Veno-arterial extracorporeal membrane oxygenation is well-established for pediatric patients with post-cardiotomy heart failure. However, extracorporeal membrane oxygenation support is associated with major complications, that is, hemorrhage and thromboembolism. We seek to report our experience with delayed systemic heparinization during neonatal cardiac extracorporeal membrane oxygenation and its impact on bleeding and thromboembolism.
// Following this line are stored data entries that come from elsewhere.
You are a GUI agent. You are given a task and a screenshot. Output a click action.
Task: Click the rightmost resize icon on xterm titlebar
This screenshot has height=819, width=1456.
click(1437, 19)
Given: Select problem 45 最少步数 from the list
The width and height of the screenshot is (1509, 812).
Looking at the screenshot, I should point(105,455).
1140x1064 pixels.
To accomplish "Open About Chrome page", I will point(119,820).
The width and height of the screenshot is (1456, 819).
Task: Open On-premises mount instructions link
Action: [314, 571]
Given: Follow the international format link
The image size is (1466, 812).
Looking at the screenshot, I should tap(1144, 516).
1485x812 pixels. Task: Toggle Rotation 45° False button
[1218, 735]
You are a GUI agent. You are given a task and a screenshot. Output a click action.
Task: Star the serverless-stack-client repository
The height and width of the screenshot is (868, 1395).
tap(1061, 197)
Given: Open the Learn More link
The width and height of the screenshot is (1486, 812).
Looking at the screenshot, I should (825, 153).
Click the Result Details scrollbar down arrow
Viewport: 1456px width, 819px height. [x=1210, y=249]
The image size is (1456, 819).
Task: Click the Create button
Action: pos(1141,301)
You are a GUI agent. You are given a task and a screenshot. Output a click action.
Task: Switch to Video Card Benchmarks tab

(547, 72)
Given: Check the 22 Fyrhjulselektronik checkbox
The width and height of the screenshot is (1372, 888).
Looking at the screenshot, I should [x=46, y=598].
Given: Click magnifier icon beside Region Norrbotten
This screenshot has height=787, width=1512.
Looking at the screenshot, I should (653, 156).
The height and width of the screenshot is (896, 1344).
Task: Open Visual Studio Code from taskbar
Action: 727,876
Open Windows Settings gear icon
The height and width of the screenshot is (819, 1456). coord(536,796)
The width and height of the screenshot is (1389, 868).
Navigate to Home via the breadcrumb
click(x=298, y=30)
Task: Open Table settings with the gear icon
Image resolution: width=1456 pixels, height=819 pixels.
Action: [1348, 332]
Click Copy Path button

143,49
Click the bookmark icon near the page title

We retrospectively identified 15 consecutive neonates who were placed on extracorporeal membrane oxygenation after congenital heart surgery during a period of 3 years (2015-2017). Our anticoagulation protocol consisted of full heparin reversal by protamine after switching from cardiopulmonary bypass to extracorporeal membrane oxygenation (target activated clotting time: 120 ± 20 seconds). Administration of systemic heparinization was delayed until postoperative drainage volume declined to <1 mL/kg/h. Primary study endpoints were thromboembolism, bleeding, and requirement of blood products on extracorporeal membrane oxygenation.

Our cohort (mean age: 13 ± 2.6 days; mean weight: 3.1 ± 0.3 kg; 66.7% male) required post-cardiotomy extracorporeal membrane oxygenation with a mean support time of 4.5 ± 2.2 days. Systemic heparinization was delayed averagely for 18.1 ± 9.3 hours. No thromboembolic events were observed on extracorporeal membrane oxygenation or after weaning. Relevant surgical site bleeding occurred in two patients (13.3%) requiring re-thoracotomy on the first postoperative day. Analysis of transfusion volumes revealed 24.5 ± 21.9 mL/kg/d mean packed red blood cells, 9.6 ± 7.1 mL/kg/d mean fresh frozen plasma, and 7.5 ± 5.7 mL/kg/d mean platelets. In-hospital survival was 86.6% (n = 13).

In this retrospective analysis, the results of delayed systemic heparinization in neonatal post-cardiotomy extracorporeal membrane oxygenation could lead one to conclude that this routine is safe and favorable with low risk for thromboembolic events, reduced postoperative hemorrhage, and reduced blood product utilization.